Job Description
PHCC has a vision to be the leader in transforming the health and wellbeing of people’s lives in Qatar. PHCC’s mission is to deliver comprehensive, integrated and coordinated person-centered health care services in the community through focusing on disease prevention, healthy lifestyles, and wellness. In partnership with our stakeholders, we will improve the health and wellbeing of our population.
The incumbent is primarily responsible in ensuring accurate and efficient revenue cycle management process in PHCC Health Center. The position holder serves as the functional authority for end‑to‑end claim lifecycle and payer rules, translating policy and clinical workflows into robust processes and system configurations within EMR/RCM platforms.
Key Accountabilities & Duties:
- Own the RCM operating framework across Patient Access, Charge Capture, Coding/HIM, Claims & Denials, Cash Posting/AR, and Self-pay/Collections.
- Map out the end-to-end revenue cycle processes across all applicable directorates of PHCC
- Define and maintain RCM policies/SOPs, internal controls, and role clarity (RACI)
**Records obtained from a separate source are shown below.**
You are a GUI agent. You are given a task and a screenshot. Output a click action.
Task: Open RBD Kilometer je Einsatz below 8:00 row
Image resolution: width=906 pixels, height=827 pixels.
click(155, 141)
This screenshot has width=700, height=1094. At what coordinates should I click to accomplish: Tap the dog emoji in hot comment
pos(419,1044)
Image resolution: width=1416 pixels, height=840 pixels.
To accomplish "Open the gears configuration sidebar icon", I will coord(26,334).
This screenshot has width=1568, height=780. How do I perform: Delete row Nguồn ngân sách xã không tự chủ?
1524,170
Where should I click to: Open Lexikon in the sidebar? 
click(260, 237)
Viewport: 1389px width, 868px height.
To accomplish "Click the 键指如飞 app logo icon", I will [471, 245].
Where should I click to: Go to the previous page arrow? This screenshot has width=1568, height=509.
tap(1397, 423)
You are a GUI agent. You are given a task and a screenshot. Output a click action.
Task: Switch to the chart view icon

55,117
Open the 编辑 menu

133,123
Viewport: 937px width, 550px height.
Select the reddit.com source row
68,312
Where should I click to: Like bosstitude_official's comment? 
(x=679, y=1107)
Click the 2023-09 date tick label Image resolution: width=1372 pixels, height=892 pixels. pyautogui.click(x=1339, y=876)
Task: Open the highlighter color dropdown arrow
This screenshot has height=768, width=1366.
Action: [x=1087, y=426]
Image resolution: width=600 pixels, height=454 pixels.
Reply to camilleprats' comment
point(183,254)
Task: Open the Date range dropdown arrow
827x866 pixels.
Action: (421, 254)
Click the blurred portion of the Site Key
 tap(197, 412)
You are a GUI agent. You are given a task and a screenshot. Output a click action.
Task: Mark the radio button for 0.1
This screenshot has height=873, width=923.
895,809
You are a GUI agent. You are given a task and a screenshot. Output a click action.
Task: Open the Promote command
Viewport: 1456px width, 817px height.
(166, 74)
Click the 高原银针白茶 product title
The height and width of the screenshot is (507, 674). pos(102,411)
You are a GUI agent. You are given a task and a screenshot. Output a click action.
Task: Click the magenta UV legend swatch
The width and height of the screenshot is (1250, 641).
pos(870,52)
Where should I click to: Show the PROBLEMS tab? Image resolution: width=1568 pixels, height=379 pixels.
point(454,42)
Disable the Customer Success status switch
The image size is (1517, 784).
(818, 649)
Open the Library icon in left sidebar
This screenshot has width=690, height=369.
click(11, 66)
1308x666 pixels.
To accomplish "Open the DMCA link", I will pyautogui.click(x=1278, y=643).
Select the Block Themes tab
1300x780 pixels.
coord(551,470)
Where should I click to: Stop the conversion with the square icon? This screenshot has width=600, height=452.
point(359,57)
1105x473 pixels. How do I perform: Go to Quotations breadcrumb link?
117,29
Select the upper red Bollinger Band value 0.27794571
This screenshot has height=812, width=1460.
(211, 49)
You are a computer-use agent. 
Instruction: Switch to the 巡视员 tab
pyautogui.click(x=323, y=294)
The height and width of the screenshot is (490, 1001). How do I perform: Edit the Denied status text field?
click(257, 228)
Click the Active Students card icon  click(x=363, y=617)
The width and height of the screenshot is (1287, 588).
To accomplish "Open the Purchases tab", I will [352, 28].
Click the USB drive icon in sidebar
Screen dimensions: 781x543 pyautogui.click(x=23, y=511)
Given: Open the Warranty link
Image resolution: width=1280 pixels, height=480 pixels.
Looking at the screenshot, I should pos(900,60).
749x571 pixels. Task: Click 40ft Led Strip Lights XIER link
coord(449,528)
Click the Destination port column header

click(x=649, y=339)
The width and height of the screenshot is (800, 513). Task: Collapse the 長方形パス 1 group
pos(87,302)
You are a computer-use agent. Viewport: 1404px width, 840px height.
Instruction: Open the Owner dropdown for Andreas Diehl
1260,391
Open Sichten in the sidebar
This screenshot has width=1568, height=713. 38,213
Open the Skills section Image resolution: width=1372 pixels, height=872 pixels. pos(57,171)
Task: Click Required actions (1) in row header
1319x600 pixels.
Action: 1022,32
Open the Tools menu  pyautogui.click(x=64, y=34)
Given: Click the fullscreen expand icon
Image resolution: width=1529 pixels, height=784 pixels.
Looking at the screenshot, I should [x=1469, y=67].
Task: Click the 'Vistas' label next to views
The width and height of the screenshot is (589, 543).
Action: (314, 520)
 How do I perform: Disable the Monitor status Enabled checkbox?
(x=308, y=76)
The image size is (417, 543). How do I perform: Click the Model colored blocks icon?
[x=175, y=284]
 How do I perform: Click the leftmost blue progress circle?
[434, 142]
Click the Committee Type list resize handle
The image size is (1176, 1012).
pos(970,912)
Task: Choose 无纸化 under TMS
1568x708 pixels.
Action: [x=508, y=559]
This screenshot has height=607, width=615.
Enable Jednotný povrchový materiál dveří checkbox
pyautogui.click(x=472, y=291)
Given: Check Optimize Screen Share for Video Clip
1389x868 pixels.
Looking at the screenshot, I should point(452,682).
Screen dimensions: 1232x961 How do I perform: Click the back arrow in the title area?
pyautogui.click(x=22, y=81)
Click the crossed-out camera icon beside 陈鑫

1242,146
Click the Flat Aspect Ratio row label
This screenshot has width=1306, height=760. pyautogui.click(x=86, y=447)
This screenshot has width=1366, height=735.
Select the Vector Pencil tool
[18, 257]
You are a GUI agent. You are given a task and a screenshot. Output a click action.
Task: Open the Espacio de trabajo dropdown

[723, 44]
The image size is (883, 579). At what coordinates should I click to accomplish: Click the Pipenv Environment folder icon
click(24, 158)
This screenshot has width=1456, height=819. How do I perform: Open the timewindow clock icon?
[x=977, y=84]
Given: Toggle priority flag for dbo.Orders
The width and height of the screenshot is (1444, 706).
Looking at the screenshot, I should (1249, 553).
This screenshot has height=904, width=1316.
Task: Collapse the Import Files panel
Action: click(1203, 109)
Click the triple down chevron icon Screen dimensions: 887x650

- Lead RCM system configuration: fee schedule loads, claim edits, charge routers, work queues, and clearinghouse optimization.
- Optimize EMR/RCM system configuration, insurance datasets, and workflow integration with HICT.
- Provide subject expertise and guidance to IT developers during the software development life cycle.
- Lead cross-functional RCM projects under the responsibility of Finance directorate
- Build project charters, timelines, RAID logs, and stakeholder communications; manage scope, resources, risks, and benefits realization.
- Coordinate user acceptance testing (UAT), cutover, and stabilization for system/process changes within Finance directorate.
- Provide functional reporting to NHI program and Finance leadership team on all projects undertaken by Finance directorate.
- Conduct training for front-line teams on RCM processes, documentation standards, and payer requirements.
- Should assist National Health Insurance Project Managers in developing and implementing RCM solutions across all applicable directorates of PHCC.
- Collaborate with Finance, HICT, Operations, and payers to improve claim rates and reduce denials of claims..
- Serve as the point of contact between clinical operations, RCM teams, payers/TPAs, and IT for issue escalation and resolution.
- Collaborate with Coding/HIM to enforce ICD-10-CM, CPT/HCPCS and coding standards implementation in line with regulatory and payor guidelines.
- Operationalize contract terms into system builds (payer/plan IDs, fee schedules), authorization matrices, and edits alongside payor contracting and management team.
- Monitor processes as directed to identify program vulnerabilities and ensure compliance with Health Insurance Payers agreements/contracts and all statutory, regulatory, and sub-regulatory requirements are met.
- Ability to clearly communicate and exchange information with co-workers, teammates, stakeholders, and other personnel, as required
- Demonstrate proactive approach to patient safety by thinking what might go wrong in all your undertakings and take necessary measures to prevent them from happening.
- Identify and report potential or actual patient safety concerns, errors and/or near misses in timely manner.
- Partner with line manager to understand risks in your area of work, develop a plan on how to mitigate those risks, and develop shared accountability for implementing and evaluating the plan.
- The incumbent will undertake any such related duties or responsibilities as directed.
- Working within PHCC may give access to knowledge of confidential matters which may include personal information of staff & Patients.
- Such information must be considered strictly confidential and must not be discussed or disclosed.
Education Requirements: Bachelor’s degree in business administration, Finance or management or a related stream.
Certification, license or training Requirements (MANDATORY): CRCR (HFMA), CHFP, CPC/COC/CPB (AAPC), CCS/CCS-P (AHIMA), or equivalent revenue cycle/coding credential
Experience & Knowledge: 7+ years RCM experience; strong background in coding, claims, and insurance operations. Experience with EMR/RCM systems, UAT, and requirements analysis.